Tom emprunte le même chemin que les spectateurs pour rejoindre la scène du théâtre de Poche-Montparnasse. Il se présente comme le narrateur de La ménagerie de verre et introduit les autres personnages qu’il rejoindra plus tard. La pièce se déroulera dans sa mémoire. Le ton intimiste donné, le public s’immerge dans la modeste demeure de Saint-Louis. Ce foyer pollué par un père absent, et une mère inquiète pour le futur et braquée sur le passée, abrite deux grands enfants. Tandis que le fils s’apprête à fuir l’étouffant cocon familial, la fille s’y réfugie. Tom rêve d’aventure et veut quitter son emploi dans une usine de chaussures. Jeune fille timide entravée par une jambe infirme, Laura vivote entre le tourne disque et les animaux de sa ménagerie de verre. Une lueur d’espoir s’invite chez les Wingfield en la personne de Jim O’Connor. Ce galant déniché par Tom à son travail confronte la famille avec le monde extérieur.

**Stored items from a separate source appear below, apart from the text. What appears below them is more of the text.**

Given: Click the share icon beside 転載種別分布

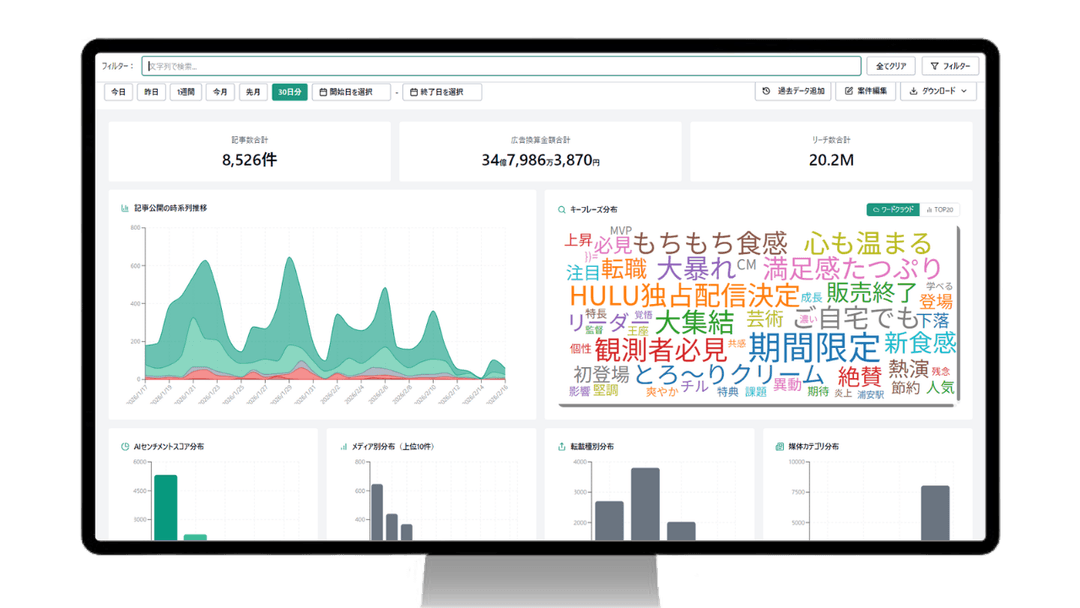Looking at the screenshot, I should point(561,446).
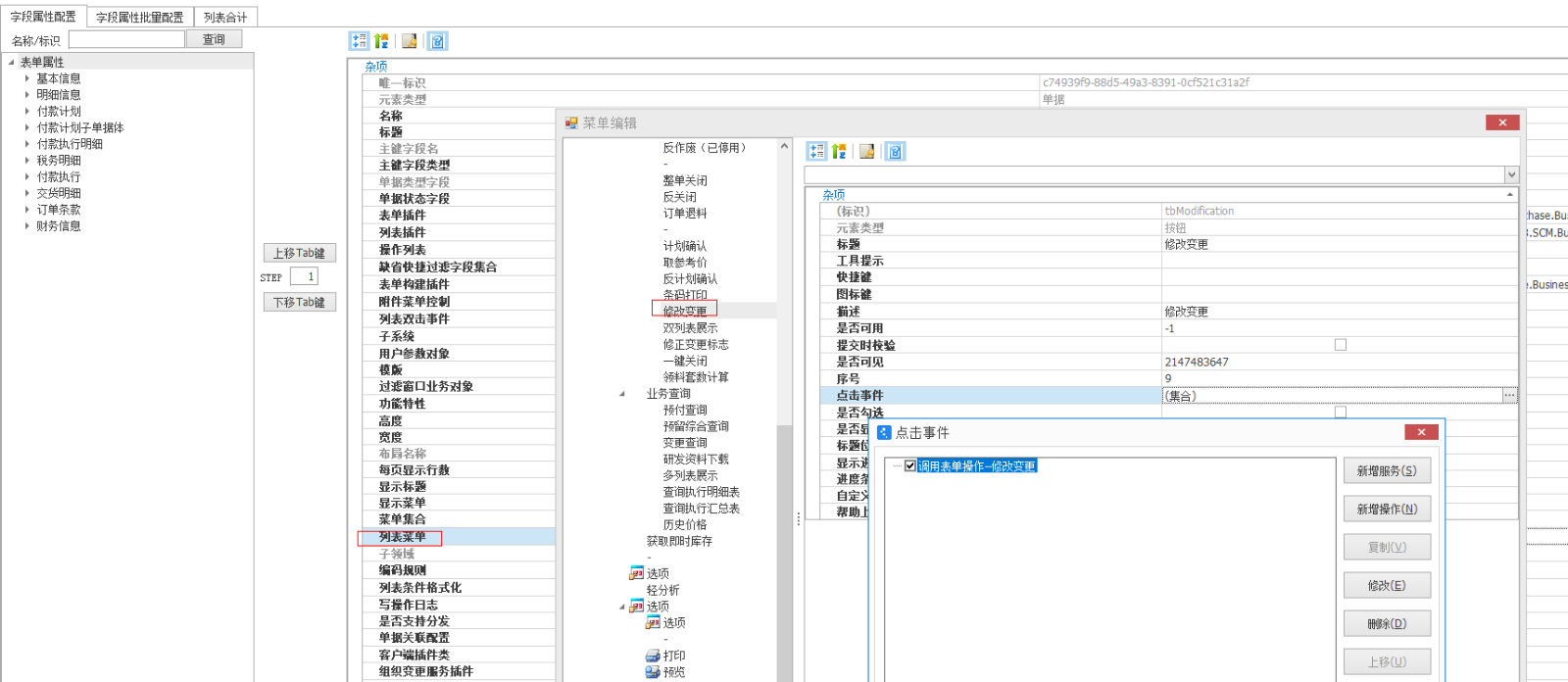Click categorized view icon in main property toolbar
The height and width of the screenshot is (682, 1568).
(359, 41)
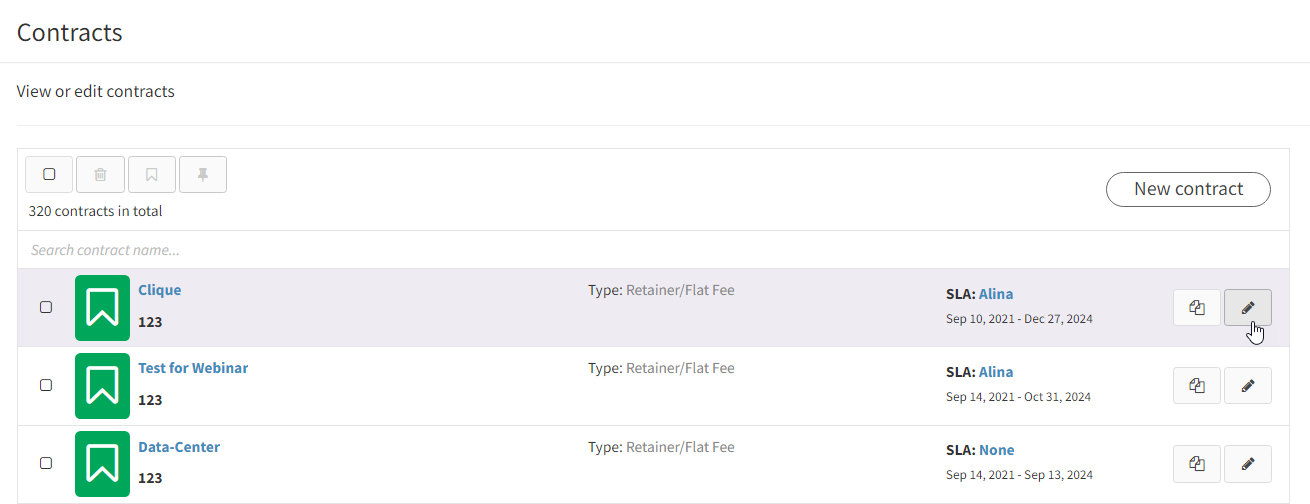Duplicate the Test for Webinar contract
This screenshot has height=504, width=1310.
pyautogui.click(x=1197, y=386)
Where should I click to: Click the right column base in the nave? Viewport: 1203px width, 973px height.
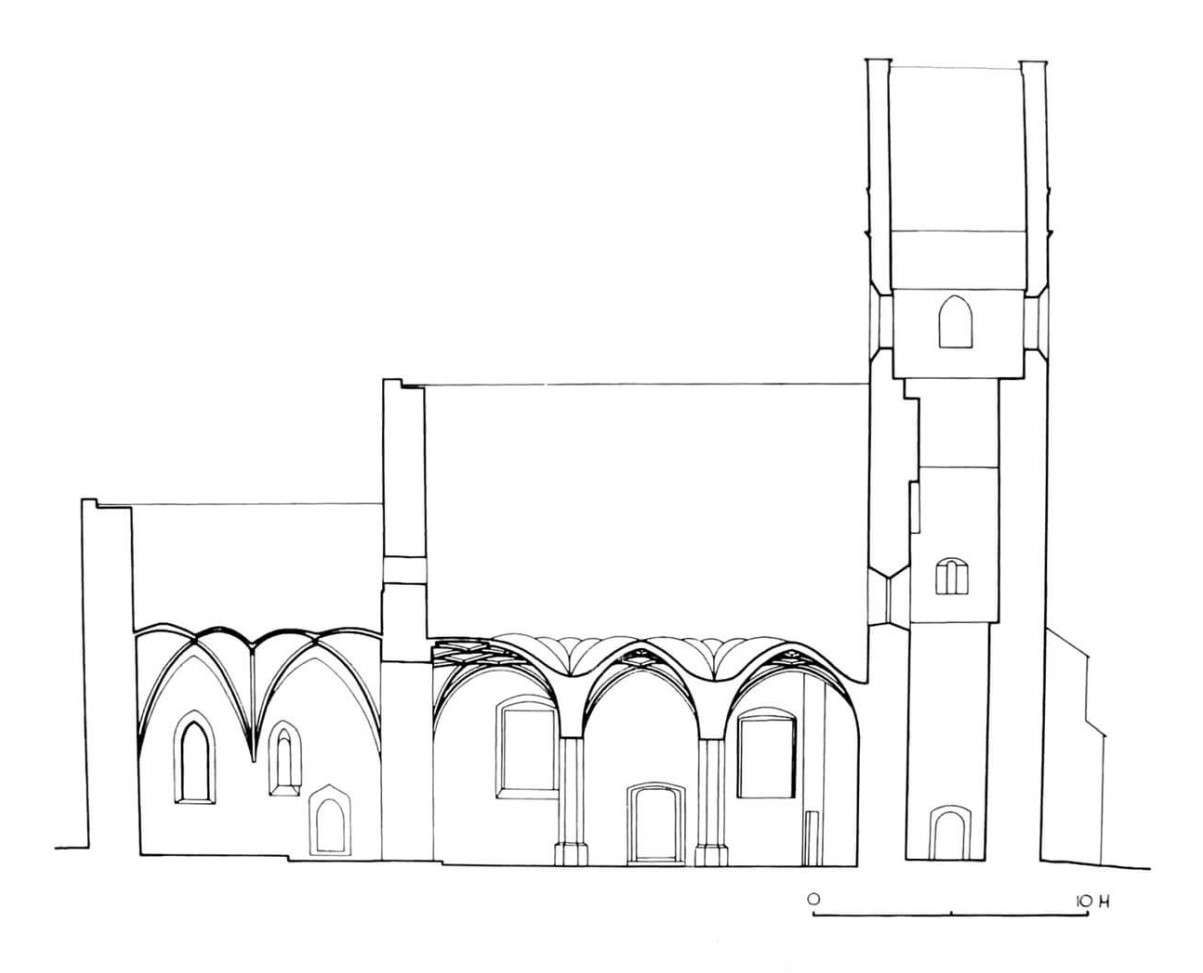click(712, 853)
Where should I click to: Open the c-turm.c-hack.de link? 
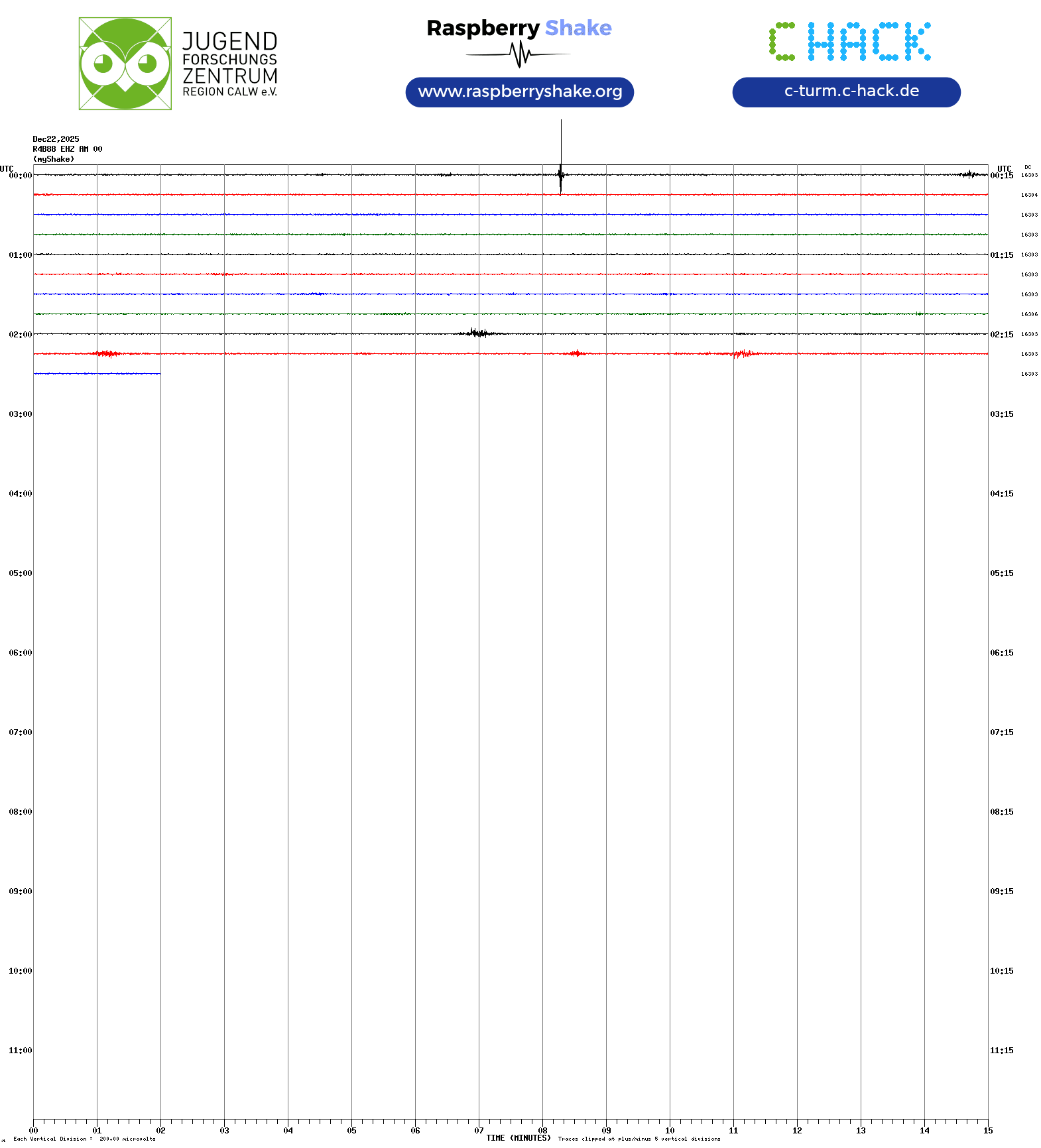846,91
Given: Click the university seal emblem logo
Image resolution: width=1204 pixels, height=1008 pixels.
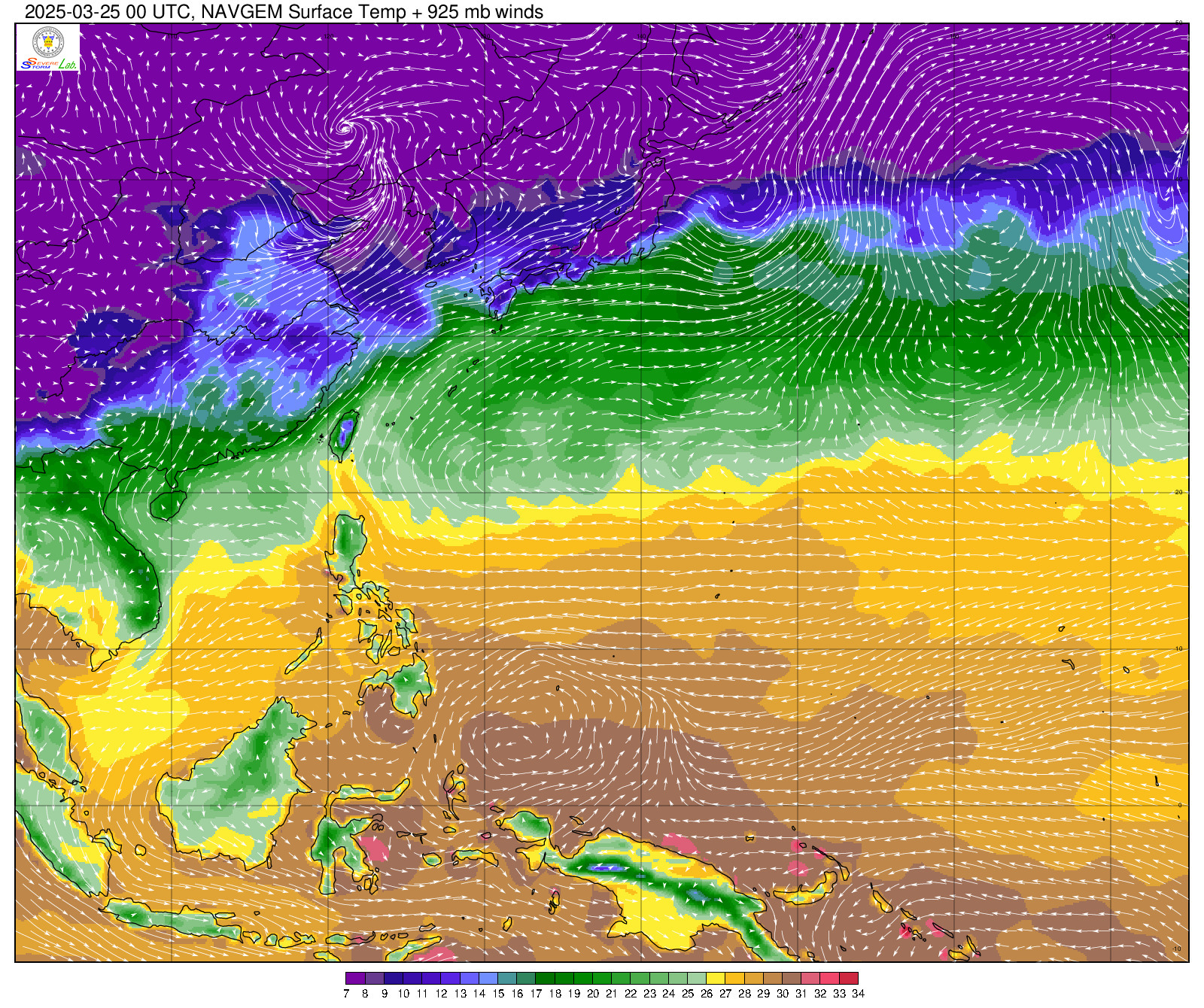Looking at the screenshot, I should 48,42.
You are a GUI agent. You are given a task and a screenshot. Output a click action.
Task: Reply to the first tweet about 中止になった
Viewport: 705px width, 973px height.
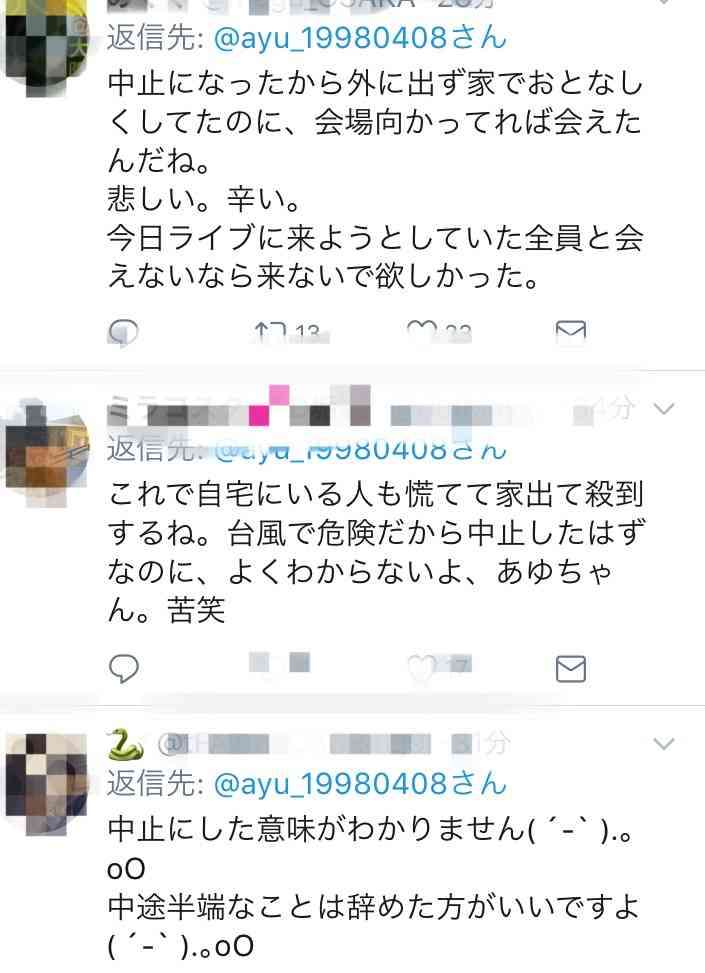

Le décor feutré de Jean-Michel Adam et les costumes de Jean-Daniel Vuillermoz évoquent les années 1930. Sous une lumière tamisée, une table, des chaises, une banquette et un porte-manteau ramassés sur l’étroite scène, affichent des tons sépia qui suggèrent le souvenir. Charlotte Rondelez met en scène, avec délicatesse, la pièce partiellement autobiographique de Tennessee Williams. Un excellent quatuor porte ce texte émouvant, poétique et drôle. Cristiana Reali irrite et amuse dans le rôle de la mère fantasque qui use, avec sa fille, et abuse, avec son fils, de stratagèmes culpabilisateurs. Quand elle ne leur manifeste pas son amour par la tyrannie, Amanda s’épand sur ses nombreux prétendants de jeune fille. La douce Ophelia Kolb s’évade, elle, dans un monde imaginaire avec Laura et ses figurines cristallines. Charles Templon captive lorsqu’il narre avec panache l’intrigue de la pièce ou sous les traits d’un Tom partant noyer ses tourments au cinéma. Enfin, Félix Beaupérin compose agréablement le personnage annexe de James, un homme moderne. Embarrassé par le piège tendu, Jim n’oppose pas de résistance et s’avère même un fugace allié de la maisonnée. Ces quatre comédiens offrent au public une large palette d’émotion dans une atmosphère empreinte d’angoisse et de fantaisie.

La ménagerie de verre est une pièce qui enchante à tous niveaux, du texte à l’interprétation.

La ménagerie de verre au théâtre de Poche-Montparnasse (14e).
A partir du 4 septembre 2018.
Du mardi au samedi à 21h et les dimanches à 17h30.